My first guess would be an error in the haproxy template. Check the haproxy logs.
There is a bug in consul-template that does not handle pidof command correctly, since on the first run this pidof returns '' and consul-template misinterprets it (source: https://github.com/hashicorp/consul-template/issues/950). As suggested on that link, you can circumevent this problem by wrapping the call in a shell call, e.g:
command = "/bin/sh -c '/usr/sbin/haproxy -f /etc/haproxy/haproxy.cfg -sf $(pidof haproxy) &'"
My services don't have anything mapped in the root of the service ie, API location is in 127.0.0.1:8080/api/v1 and 127.0.0.1:8080/ will return a 404. This is making the health check fail while using the current Consul template.
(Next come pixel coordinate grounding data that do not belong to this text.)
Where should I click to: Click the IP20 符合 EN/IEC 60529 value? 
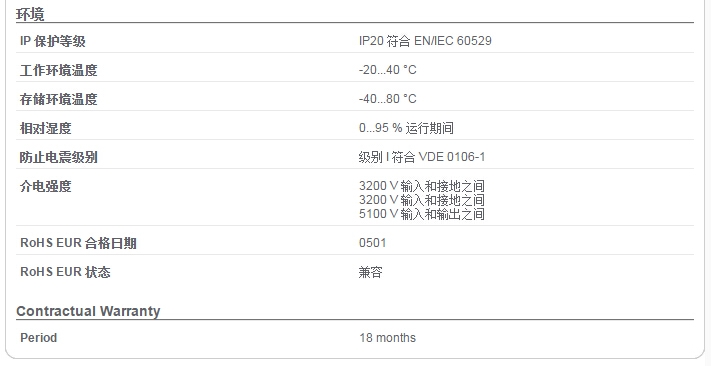pos(425,41)
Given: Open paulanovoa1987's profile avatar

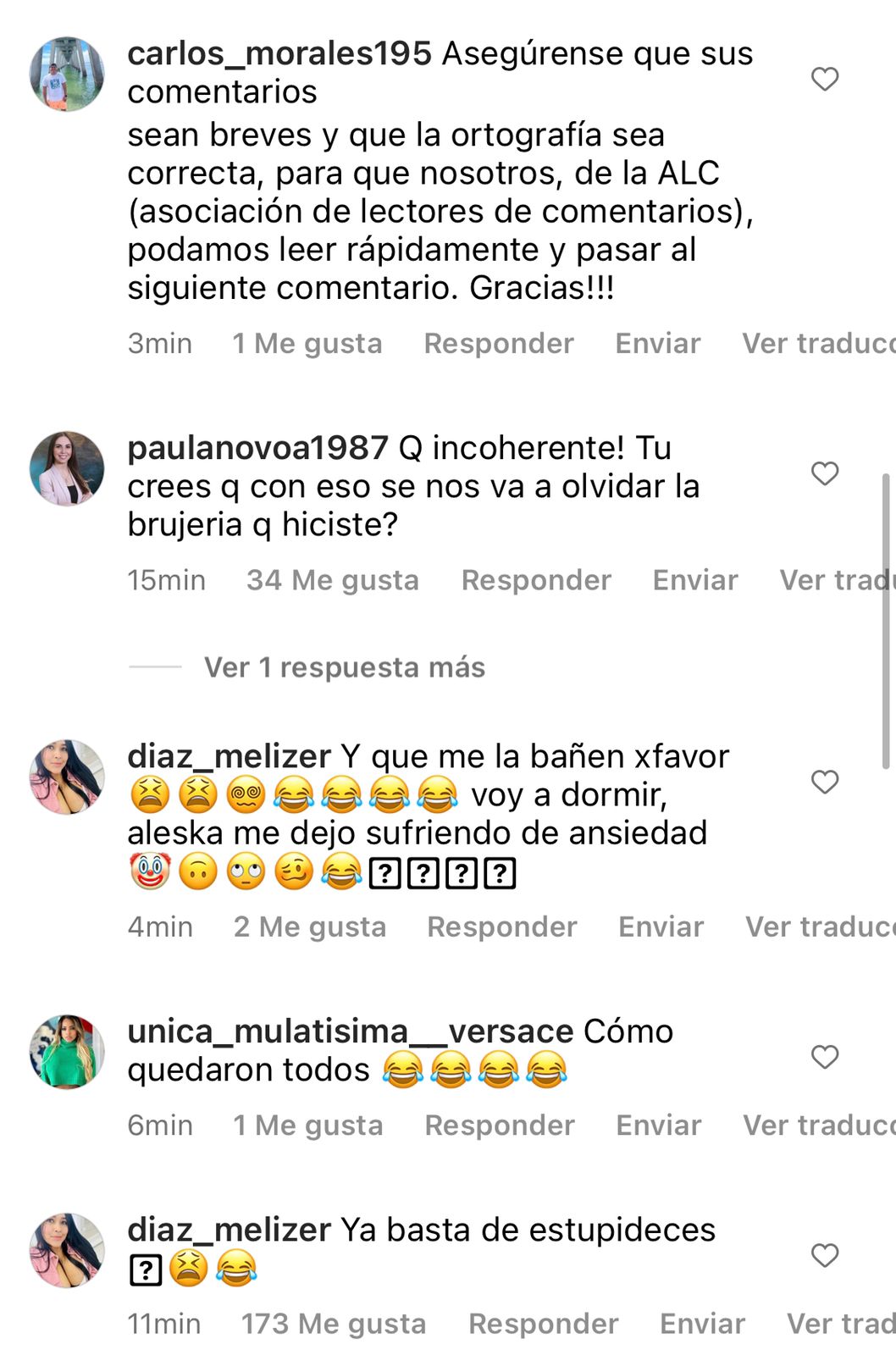Looking at the screenshot, I should 67,468.
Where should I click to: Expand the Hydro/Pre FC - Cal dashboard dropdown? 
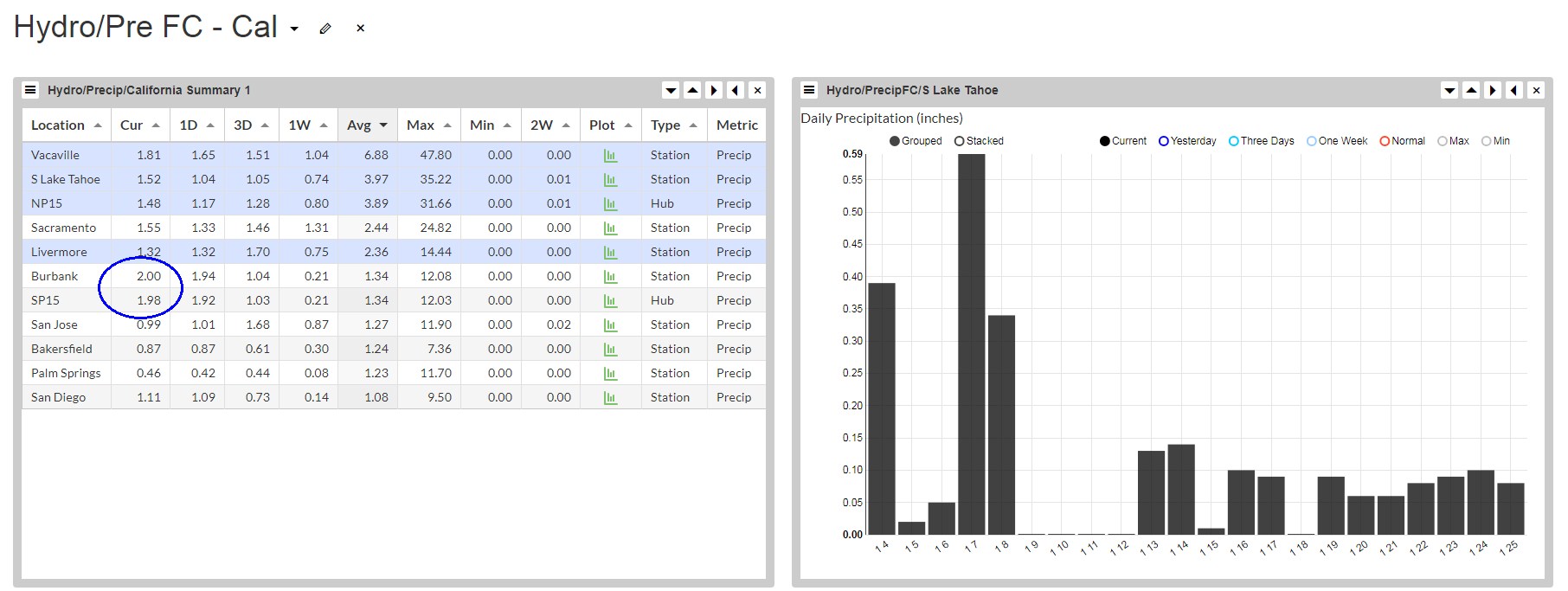(x=294, y=29)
Is there any way to avoid this failure because 404 is not a service down in this case
@SirIle Thanks for sharing the post and right now I am implementing your code, but when I run HAProxy I am getting error as shown below.
reason: Layer4 connection problem, info: "Connection refused" Can anyone help me with this issue.
Cheers, Vikas
Bit late, but I'd like to point out that HAproxy doesn't support UDP. We are using nginx exactly for that reason. Nginx supports plain L4 tcp and udp, not only http as you stated.